_Document section_
The initial menu features root vegetables such as radish, sweet potato and celery root. Alter also uses warming spices, such as ginger, turmeric, cloves and cardamom. Cooling spices include coriander and fennel.
Balanced taste
An Ayurvedic meal features six tastes — sweet, sour, salty, bitter, pungent and astringent. “If you have all in a meal it’s balance,” Alter said.
The chef uses a variety of spices and seasonings to balance it all out.
Aiding digestion
“I really care about people’s digestion,” said Alter, who had a digestive disorder while at a yoga ashram in India that was cured when she followed an Ayruvedic diet. “It’s not just about elimination but about how you feel after you eat and are absorbing the nutrients.”
The menu features ingredients that support digestion, such as kale, taro root, organic dairy, einkorn wheat and house-made teas and ginger limeades. That also means no soy, nightshades or alcohol, though when the restaurant expands to a breakfast menu, it will offer coffee.
Calming qualities
Alter doesn’t have very spicy meals, since those are very stimulating. Instead, the menu is designed to calm the body down.
“You will feel satisfied and nourished, but it will also help calm you down so when you go home you can fall asleep easily,” she said.
There are also several calming teas on the menu.
No artificial ingredients
Divya’s Kitchen mills its own flours (including a gluten-free version) and makes its own spice blends, almond milk and ghee — a clarified butter. There are no refined salts or oils — instead, it uses soma salt and coconut, olive and sesame oils. And there are no added sugars.
“Almost everything is organic,” Alter said, who plans to have a small market in the restaurant to sell its ghee and spice blends, as well as the soma salt.

_What you need to do_
- A) Rewrite the passage on Divya's Kitchen starting at "The menu features" and ending at "no added sugars.", substituting "spelt" for "einkorn wheat".
- B) Answer these questions using the passage on Divya's Kitchen:
(i) What six tastes does an Ayurvedic meal feature?
(ii) Which spices are named as cooling?
(iii) Which oils are used instead of refined oils?

_Material provided_
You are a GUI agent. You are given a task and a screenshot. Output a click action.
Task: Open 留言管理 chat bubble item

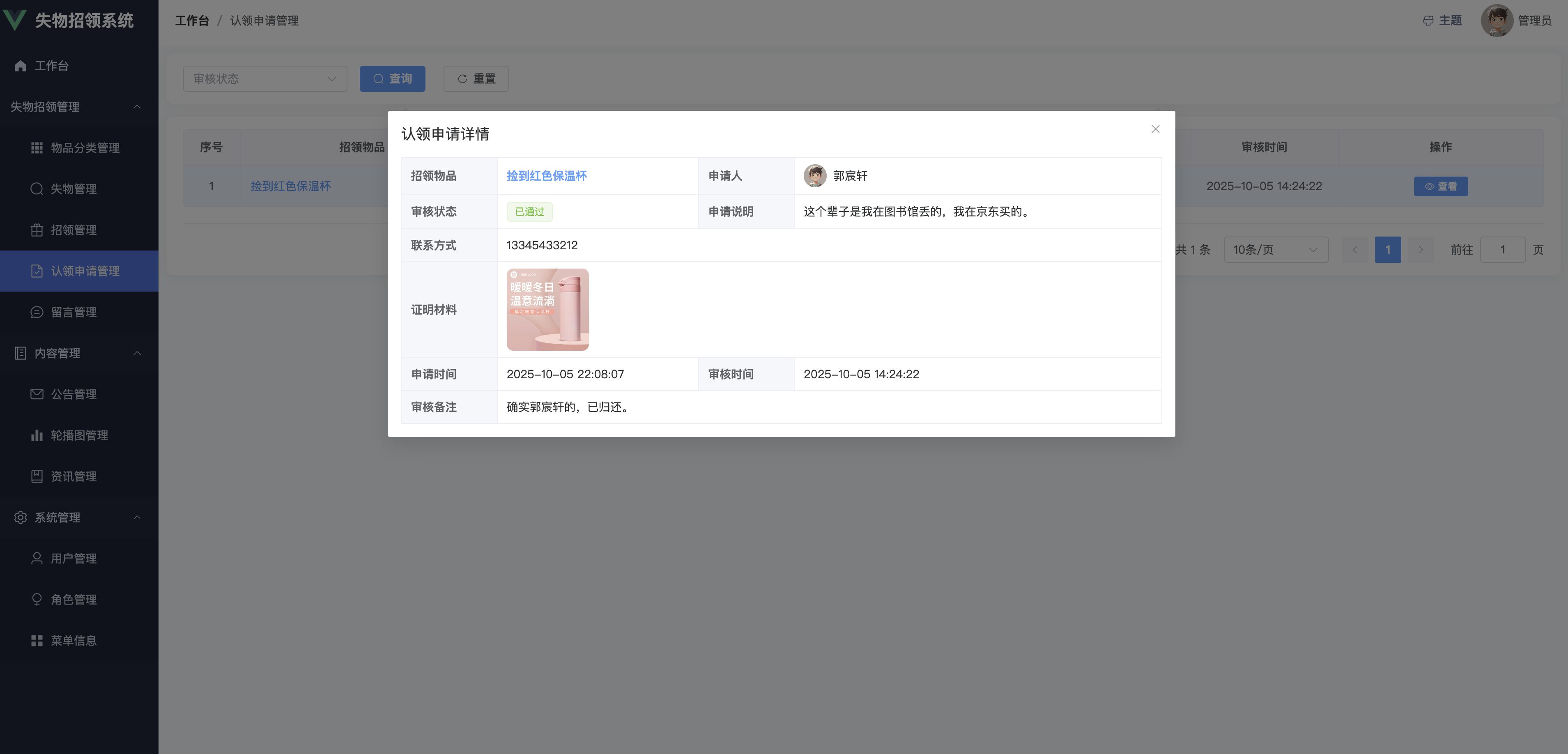point(37,312)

_Task answers_
- A)
The menu features ingredients that support digestion, such as kale, taro root, organic dairy, spelt and house-made teas and ginger limeades. That also means no soy, nightshades or alcohol, though when the restaurant expands to a breakfast menu, it will offer coffee.
Calming qualities
Alter doesn’t have very spicy meals, since those are very stimulating. Instead, the menu is designed to calm the body down.
“You will feel satisfied and nourished, but it will also help calm you down so when you go home you can fall asleep easily,” she said.
There are also several calming teas on the menu.
No artificial ingredients
Divya’s Kitchen mills its own flours (including a gluten-free version) and makes its own spice blends, almond milk and ghee — a clarified butter. There are no refined salts or oils — instead, it uses soma salt and coconut, olive and sesame oils. And there are no added sugars.

- B)
(i) Sweet, sour, salty, bitter, pungent and astringent.
(ii) Coriander and fennel.
(iii) Coconut, olive and sesame oils.